--- Stated task 1 ---
Write out the lines of the records below without changes, beginning at their first line and stopping after the line containing "pos(110,108)". Omit the pictures.
─── Text extract
This mystery object may be our first visitor from another solar system
By Amanda Barnett, CNN
Updated 1618 GMT (0018 HKT) October 29, 2017​

comet20171025-16.gif


Astronomers around the world are trying to track down a small, fast-moving object that is zipping through our solar system.

Is a comet? An asteroid? NASA's not sure. The space agency doesn't even know where it came from, but it's not behaving like the local space rocks and that means it may not be from our solar system.
If that's confirmed, NASA says "it would be the first interstellar object to be observed and confirmed by astronomers."

"We have been waiting for this day for decades," Paul Chodas, manager of NASA's Center for Near-Earth Object Studies, said in a NASA news release. "It's long been theorized that such objects exist -- asteroids or comets moving around between the stars and occasionally passing through our solar system -- but this is the first such detection. So far, everything indicates this is likely an interstellar object, but more data would help to confirm it.

NASA says astronomers are pointing telescopes on the ground and in space at the object to get that data.
For now, the object is being called A/2017 U1. Experts think it's less than a quarter-mile (400 meters) in diameter and it's racing through space at 15.8 miles (25.5 kilometers) per second.
──────
─── Data provided
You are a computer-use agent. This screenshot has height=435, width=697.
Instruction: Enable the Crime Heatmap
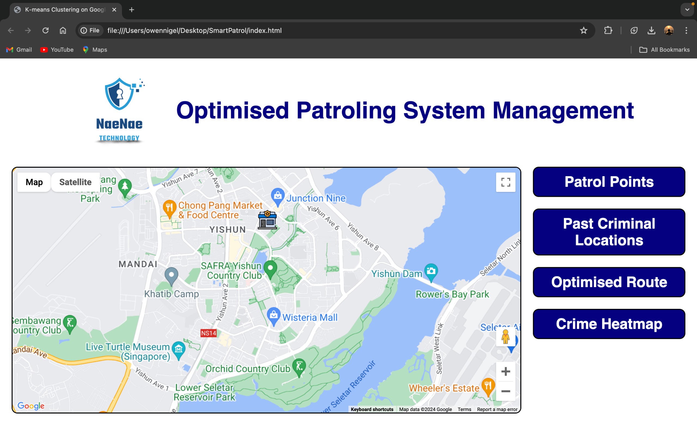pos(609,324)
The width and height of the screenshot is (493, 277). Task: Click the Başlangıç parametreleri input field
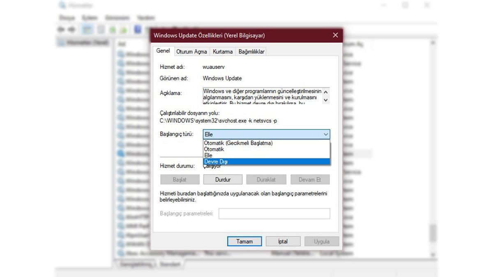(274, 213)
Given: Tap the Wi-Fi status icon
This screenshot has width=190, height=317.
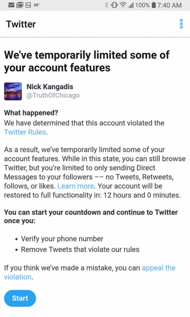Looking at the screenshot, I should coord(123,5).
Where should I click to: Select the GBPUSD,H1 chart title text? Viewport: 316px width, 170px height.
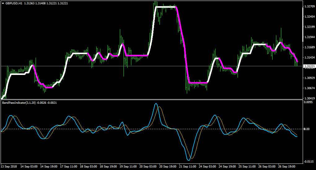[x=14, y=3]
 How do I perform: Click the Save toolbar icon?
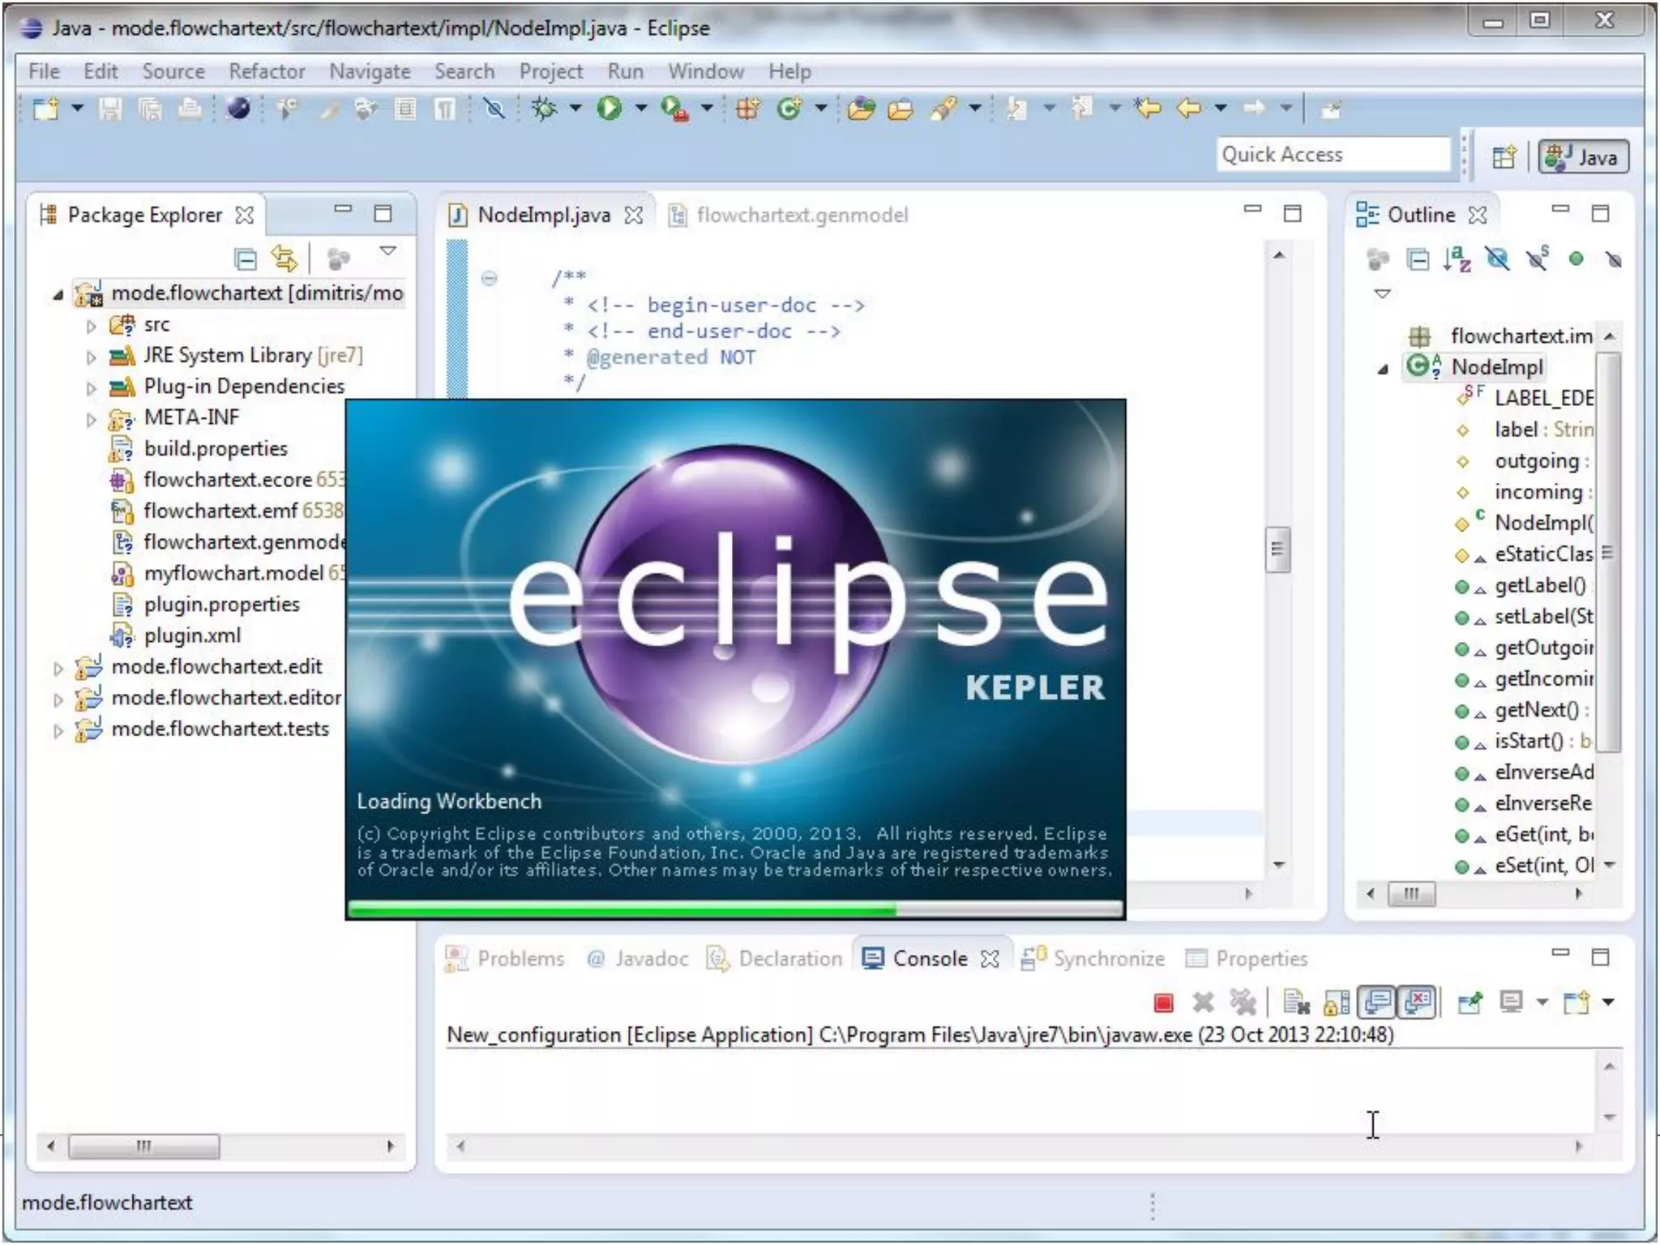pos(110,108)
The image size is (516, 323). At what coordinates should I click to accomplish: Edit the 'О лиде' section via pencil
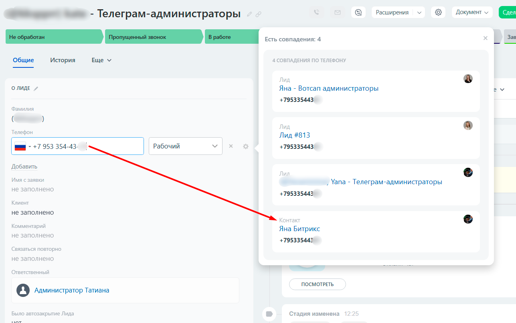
──────
--- Stated task 2 ---
From the article about the mystery object, extract the passage that begins at the words "Astronomers around the" and ends after "from our solar system.", unchanged.

--- Answer 1 ---
You are a computer-use agent. This screenshot has height=435, width=697.
Instruction: Enable the Crime Heatmap
pos(609,324)
The width and height of the screenshot is (493, 277). Task: Click the Başlangıç parametreleri input field
(274, 213)
Given: Tap the Wi-Fi status icon
This screenshot has width=190, height=317.
Looking at the screenshot, I should coord(123,5).
Where should I click to: Select the GBPUSD,H1 chart title text? Viewport: 316px width, 170px height.
[x=14, y=3]
 How do I perform: Click the Save toolbar icon?
pos(110,108)

--- Answer 2 ---
Astronomers around the world are trying to track down a small, fast-moving object that is zipping through our solar system.

Is a comet? An asteroid? NASA's not sure. The space agency doesn't even know where it came from, but it's not behaving like the local space rocks and that means it may not be from our solar system.